11月の法話(令和6年)
いのちの世界に思いをはせる
【今月の言葉】
散るとみたのは凡夫の目
木の葉は大地に還るなり 詠人不詳
暑かった夏の季節もいつの間にか過ぎ去り、だんだんと秋めいてきました。もうすぐすると、青々しい木々の葉っぱも色づきはじめ、冬を迎える支度をする頃です。
これからの季節になると大変なのが落ち葉掃きです。掃いても掃いてもすぐ葉っぱが落ちてきてすぐに元通りになってしまいます。そんな次々に葉っぱが落ちていく様子を見るとなんだか寂しい気持ちになります。
枯れた葉っぱが落ちていく様子に、いのちの終りを感じるからでしょうか。けれども、枝から離れ地面に落ちていった葉っぱにも大切な役目があります。地面に落ちた葉はやがて土にかえり土の中の生き物の餌となり、樹木の栄養となるのです。そして、また暖かくなるころに新たな命が芽吹きます。落ち葉一枚だけに着目してみるならば、地面に落ちることは終りのように思えるかもしれませんが、もっと広い視点からみてみると、落ちていった葉は消して終りではなく、落ちていった後もその命は受け継がれていくという見方ができます。
人のいのちのあり方も同じではないでしょうか。人は死んだらおしまいだという人もいますが決してそうではないと思います。たとえ姿は目に見えなくなろうとも、その人がいたという事実は消えることはありませんし、その人が生きてきた証は、その人と関わってきた人の中に確かにあり続けるんだという見方があります。

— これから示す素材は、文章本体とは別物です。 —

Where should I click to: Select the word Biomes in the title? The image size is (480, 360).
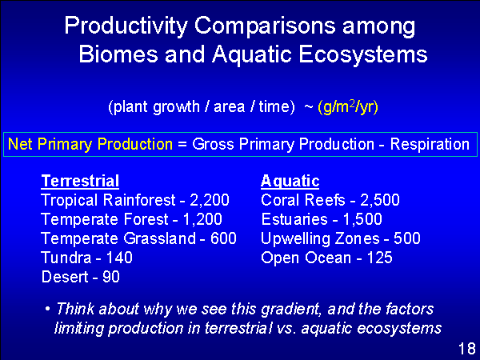coord(118,54)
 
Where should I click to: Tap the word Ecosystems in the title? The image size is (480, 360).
coord(362,55)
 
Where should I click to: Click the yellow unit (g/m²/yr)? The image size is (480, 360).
coord(348,107)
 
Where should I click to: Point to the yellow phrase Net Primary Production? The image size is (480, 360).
coord(90,144)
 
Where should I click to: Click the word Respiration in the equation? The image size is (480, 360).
coord(430,145)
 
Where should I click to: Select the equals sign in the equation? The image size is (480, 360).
coord(182,144)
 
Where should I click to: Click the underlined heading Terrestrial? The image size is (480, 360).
coord(80,181)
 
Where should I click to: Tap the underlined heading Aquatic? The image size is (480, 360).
coord(290,182)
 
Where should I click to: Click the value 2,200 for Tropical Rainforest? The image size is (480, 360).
coord(210,200)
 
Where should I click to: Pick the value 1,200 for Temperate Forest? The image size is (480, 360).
coord(202,219)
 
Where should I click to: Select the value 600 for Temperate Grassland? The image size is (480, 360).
coord(223,238)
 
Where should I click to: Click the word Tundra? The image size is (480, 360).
coord(66,258)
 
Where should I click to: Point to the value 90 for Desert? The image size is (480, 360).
coord(111,277)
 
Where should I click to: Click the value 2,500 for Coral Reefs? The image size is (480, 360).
coord(380,200)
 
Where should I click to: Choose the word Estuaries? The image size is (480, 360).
coord(294,219)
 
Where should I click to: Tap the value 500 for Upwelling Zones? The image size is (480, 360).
coord(407,238)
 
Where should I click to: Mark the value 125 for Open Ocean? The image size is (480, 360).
coord(379,258)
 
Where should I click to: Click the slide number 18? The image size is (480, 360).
coord(467,349)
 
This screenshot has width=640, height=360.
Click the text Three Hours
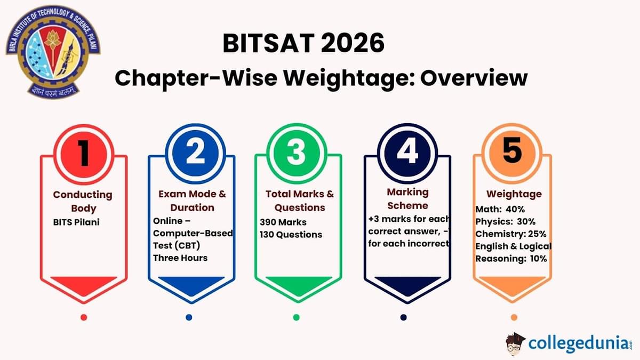[180, 258]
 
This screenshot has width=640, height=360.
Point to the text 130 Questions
[291, 234]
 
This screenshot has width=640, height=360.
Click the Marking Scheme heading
[408, 198]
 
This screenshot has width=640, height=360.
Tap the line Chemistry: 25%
[510, 234]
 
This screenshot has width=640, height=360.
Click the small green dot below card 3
[297, 317]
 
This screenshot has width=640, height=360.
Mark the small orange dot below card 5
[514, 317]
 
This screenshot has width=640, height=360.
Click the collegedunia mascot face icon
[515, 343]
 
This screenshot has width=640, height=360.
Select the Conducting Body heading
[83, 201]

一人だけのいのちという視点で見ると死は終わりかもしれませんが、他者との関わり中にいのちを見ていくならば、そこには死では終わらない世界が開けてきます。いのちの始まり終わりというのは、はっきりと区切りを持って表せるものではなく、はるか昔から紡がれ、そしてこれからも続いていきます。どうぞこれからの季節、地面に落ちていく木の葉を見ながら、そこに紡がれていくいのちに思いを馳せてみてください。
※語句説明 凡夫(ぼんぶ) 仏教において仏教の教えを理解していない人や煩悩に惑わされている人を指す言葉です。聖人に対する言葉です。浄土真宗では私たちのことを指す言葉として理解されています。